What passes as "analysis" these days is rather shocking. We just went through a period of bundling lousy mortgage loans into pools and on the theory that few would fail, and labeled the package AAA. That experiment didn't go so well.
The poster child for this is an 92.6% AAA rated Washington Mutual (WM) mortgage pool affectionately known as WMALT 2007-0C1. Here is the status of that pool as of March 31, 2008.
March Pool Stats
- 25.3% 60 day delinquent or worse
- 13.35% Foreclosure
- 4.44% REO
Bear in mind, that pool is less than a year old. For more details, please see WaMu Alt-A Pool Deteriorates Further.
Now we see CLOs being created for the express purpose of swapping to the Fed. The reason the CLOs are being created is there is no market for the underlying securities. Yet supposedly Moody's (MCO), Fitch, and the Standard and Poors are supposed to rate this garbage AAA so that it can be swapped with the Fed.
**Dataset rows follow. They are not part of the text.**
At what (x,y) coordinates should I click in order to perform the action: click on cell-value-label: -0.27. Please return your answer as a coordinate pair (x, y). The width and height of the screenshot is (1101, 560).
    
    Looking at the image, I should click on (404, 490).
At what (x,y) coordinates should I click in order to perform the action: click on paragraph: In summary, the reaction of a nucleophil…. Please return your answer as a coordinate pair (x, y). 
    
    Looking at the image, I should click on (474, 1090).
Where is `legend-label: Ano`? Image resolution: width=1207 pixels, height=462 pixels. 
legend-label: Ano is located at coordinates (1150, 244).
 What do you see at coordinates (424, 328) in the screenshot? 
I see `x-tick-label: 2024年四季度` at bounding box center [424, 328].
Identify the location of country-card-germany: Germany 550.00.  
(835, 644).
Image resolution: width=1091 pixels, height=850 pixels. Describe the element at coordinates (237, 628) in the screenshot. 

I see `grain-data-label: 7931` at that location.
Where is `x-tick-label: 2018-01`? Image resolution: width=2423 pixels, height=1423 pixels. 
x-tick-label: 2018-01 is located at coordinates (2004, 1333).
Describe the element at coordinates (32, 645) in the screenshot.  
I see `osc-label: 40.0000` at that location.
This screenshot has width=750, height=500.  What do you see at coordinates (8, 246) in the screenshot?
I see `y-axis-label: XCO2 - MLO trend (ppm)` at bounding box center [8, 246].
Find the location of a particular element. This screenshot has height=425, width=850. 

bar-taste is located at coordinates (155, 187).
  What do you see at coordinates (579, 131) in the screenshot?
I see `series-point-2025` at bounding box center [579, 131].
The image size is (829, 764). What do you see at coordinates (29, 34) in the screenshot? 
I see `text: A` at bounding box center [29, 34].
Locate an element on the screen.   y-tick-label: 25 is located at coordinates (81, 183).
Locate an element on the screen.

Amazing.
This idea is endorsed by Plaut who writes: It's "an easy way for banks to reduce balance sheet risk, which indirectly helps reduce capital requirements, by funding the AAA through the Fed and selling the equity, which provides high yield to investors."
Sadly, this is just the beginning of crazy ideas. I guarantee it. More are coming, and they will all gather proponents. Yet every one of them will further undermine trust. I guarantee that too.